Tujuan → Lanjutkan berita tentang para pengunjuk rasa lanjut usia dalam demonstrasi Hong Kong mulai dari kalimat terakhirnya.

**** Kutipan Sumber

HONG KONG- “Kakek Wong” memegang tongkat yang dipegang di atas kepalanya ketika ia memohon polisi anti huru hara untuk berhenti menembakkan gas air mata. Di usianya yang ke-85 tahun, ia berada di garis depan perjuangan Hong Kong untuk demokrasi.
Meskipun usianya sudah lanjut, Wong sering terlihat dalam demonstrasi jalanan Hong Kong, berjalan tertatih menuju garis polisi, menempatkan dirinya di antara petugas anti huru hara dan pedemo, berharap ambil bagian dalam unjuk rasa yang terus ricuh setiap harinya.
“Saya lebih suka mereka membunuh orang tua daripada menghabisi anak-anak,” katanya kepada AFP dalam serangkaian demo baru-baru ini di distrik perbelanjaan Causeway Bay, dengan topeng gas yang menggantung dari dagunya.
“Kami sudah tua sekarang, tetapi anak-anak adalah masa depan Hong Kong.”
Tiga bulan berlangsungnya protes besar pro-demokrasi di kota semi-otonomi China selama ini dipimpin oleh kaum muda.
Penelitian oleh para akademisi telah menunjukkan bahwa separuh dari mereka yang di jalanan berusia antara 20 sampai 30 tahun, sementara 77 persennya memiliki mengantungi ijazah sekolah dan kuliah.
Unjuk rasa ini mendapat dukungan luas di kalangan masyarakat dengan para pengacara, dokter, perawat, guru, dan pegawai negeri sipil ikut serta dalam aksi solidaritas baru-baru ini, bahkan ketika demo semakin ricuh.
Sekelompok orang tua – dijuluki “rambut perak” – juga ikut berbaris.
Namun Wong dan temannya “Kakek Chan”, yang berusia 73 tahun, termasuk yang paling proaktif dari generasi pedemo yang lebih tua ini.

********
**** Bahan yang Disediakan

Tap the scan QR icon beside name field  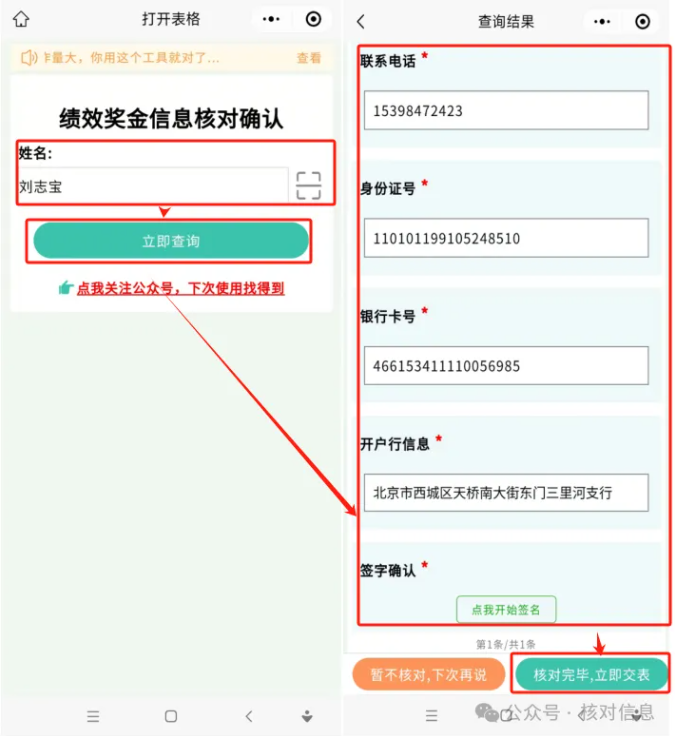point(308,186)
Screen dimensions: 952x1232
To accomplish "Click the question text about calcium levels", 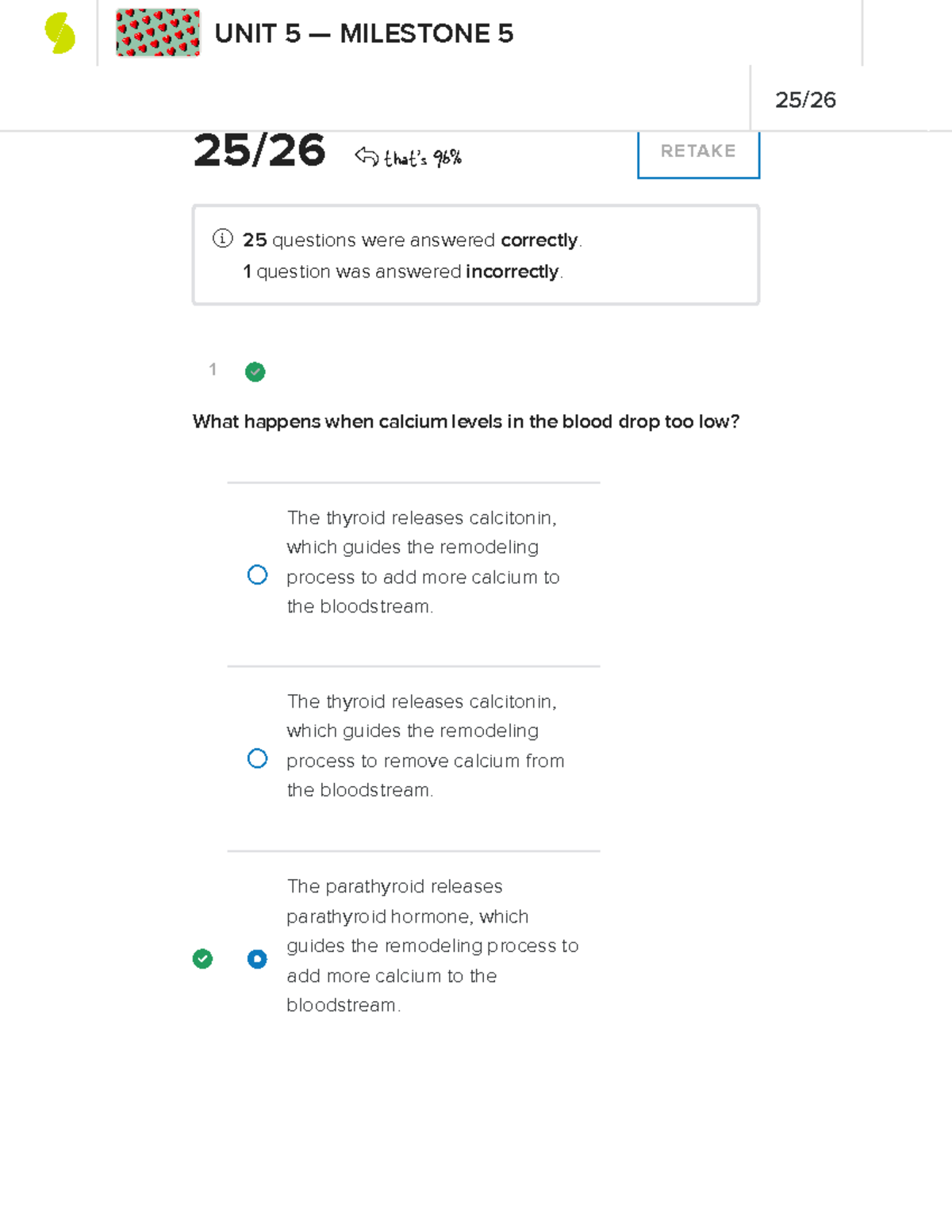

********

Jawaban Latihan →
Keduanya adalah bagian dari kelompok yang disebut ‘Lindungi Anak-anak (Protect the Children)’, yang sebagian besar terdiri dari warga senior dan sukarelawan.
Hampir setiap akhir pekan, mereka keluar untuk mencoba menengahi tegangan antara polisi dan demonstran.
Ketika satu gas air mata melesat di sebuah bulevar di Causeway Bay – jalan yang dipenuhi mal-mal mewah – Chan mencengkeram tangan Wong dengan erat, menghentikan kawan lamanya agar tidak kembali ke dalam baku tembak.
“Jika kita mati, kita mati bersama,” teriak Chan, yang menghindari helm dan sebagai gantinya selalu mengenakan topi merah dengan slogan-slogan yang menawan.
Sementara Protect the Children muncul terutama untuk membela kaum muda, Wong mengatakan ia mencoba memperingatkan para pemrotes untuk tidak memprovokasi polisi.
“Sangat salah jika kita melempar batu, itu sebabnya polisi memukuli mereka,” keluhnya.
“Saya harap polisi tidak akan memukul mereka dan anak-anak tidak akan melemparkan barang-barang lagi.”
“Semua orang harus tetap damai untuk melindungi nilai-nilai inti Hong Kong.”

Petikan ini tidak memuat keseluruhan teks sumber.